Deux ans après son enlèvement, le 24 juin 2024, le journaliste d’investigation burkinabè Atiana Serge Oulon, directeur de publication du bimensuel L’Événement, reste porté disparu dans un silence assourdissant des autorités. À l’occasion de cet anniversaire, plusieurs organisations internationales (Amnesty International, Human Rights Watch, FIDH, OMCT, Observatoire Kisal et Reporters sans frontières) ont lancé un appel urgent pour sa libération immédiate et la révélation de son sort.
Le 24 juin 2024, aux premières heures du matin, une dizaine d’hommes armés en tenue civile, se présentant comme des agents des renseignements (ANR), ont enlevé Atiana Serge Oulon à son domicile dans le quartier Karpala à Ouagadougou, devant sa femme et son jeune fils.
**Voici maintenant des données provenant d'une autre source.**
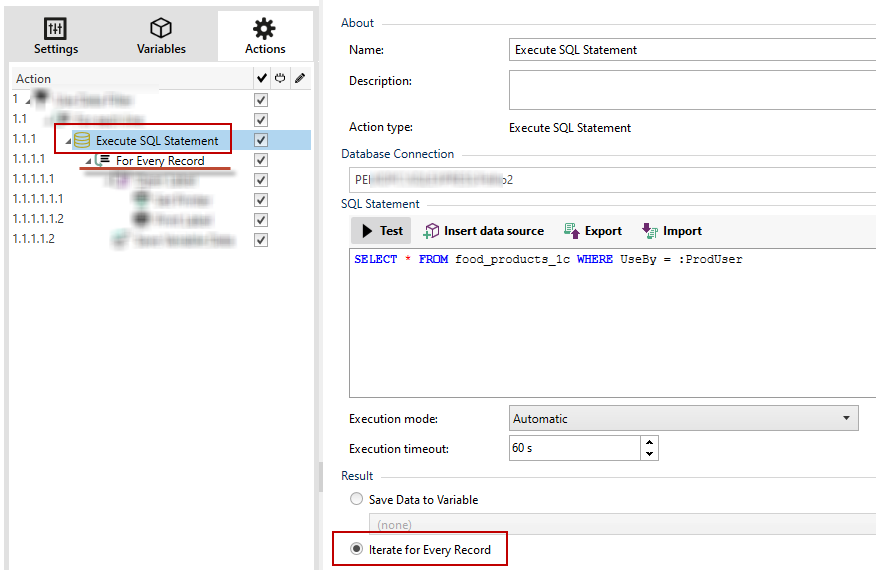Switch to the Settings tab

tap(56, 37)
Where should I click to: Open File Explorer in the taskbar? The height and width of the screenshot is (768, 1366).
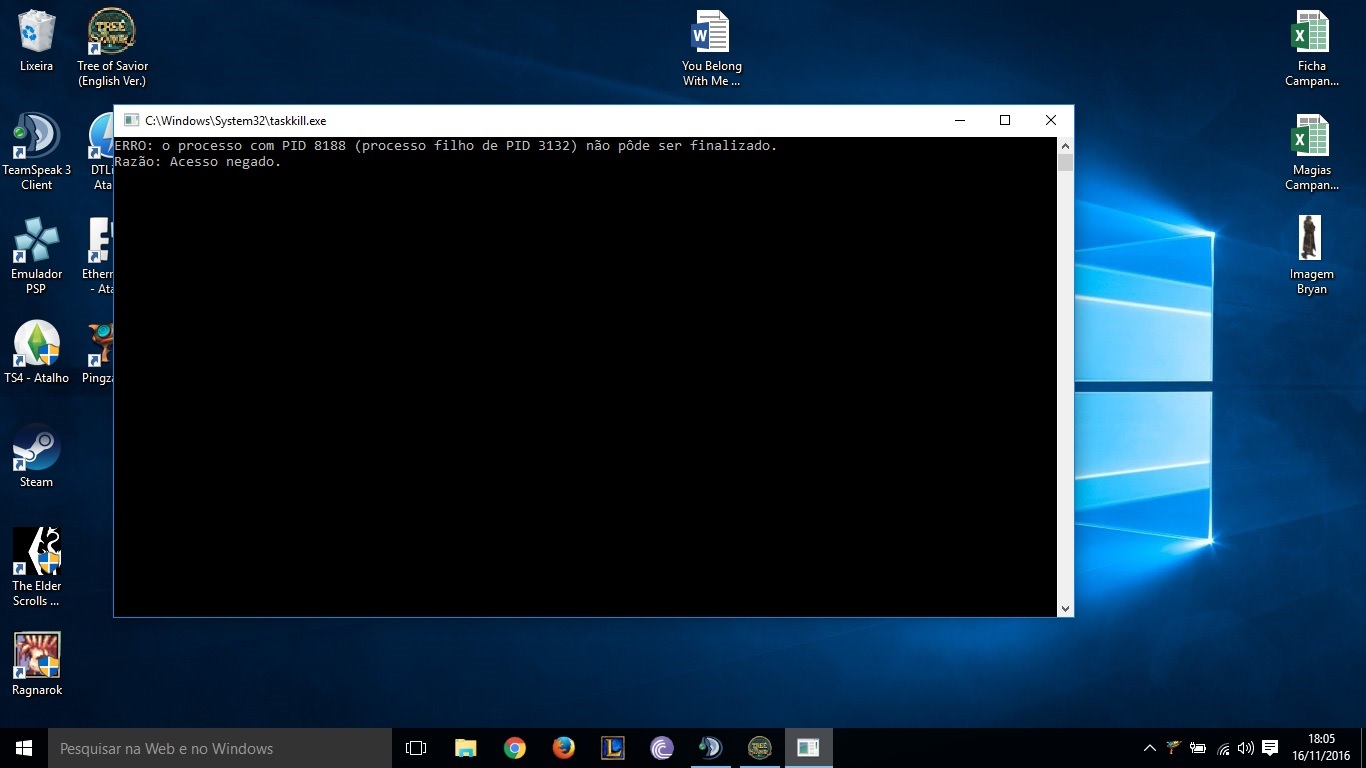coord(466,748)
Quelques jours plus tôt, son journal avait été suspendu par le Conseil supérieur de la communication après la publication d’une enquête relançant des soupçons de détournement de 400 millions de francs CFA destinés aux Volontaires pour la défense de la patrie (VDP), impliquant potentiellement un haut gradé.
Malgré les affirmations officielles d’une « incorporation » dans l’armée, une enquête exclusive de RSF publiée en mai 2026 révèle que le journaliste a été détenu au secret dans des villas privées transformées en prisons clandestines à Ouagadougou (notamment près de l’ambassade des États-Unis), où il aurait subi des sévices, des tortures et des privations. Il n’aurait jamais été envoyé au front.
Dans ce contexte de disparition forcée, un site d’information continue de faire vivre son travail en publiant ou relayant ses enquêtes passées sur la corruption au sein des forces de sécurité, les détournements de fonds et les questions militaires sensibles. Ces publications rappellent le courage de ce journaliste de 40 ans, récompensé à plusieurs reprises (Prix de la lutte anticorruption, Prix RSF du journalisme d’investigation africain) et auteur de plusieurs ouvrages. Les ONG exigent des autorités burkinabè, dirigées par le capitaine Ibrahim Traoré, des informations précises sur son lieu de détention, son état de santé et sa libération immédiate. Cette affaire symbolise la répression croissante contre la presse libre dans un Burkina Faso confronté à l’insécurité et à un contrôle accru de l’information.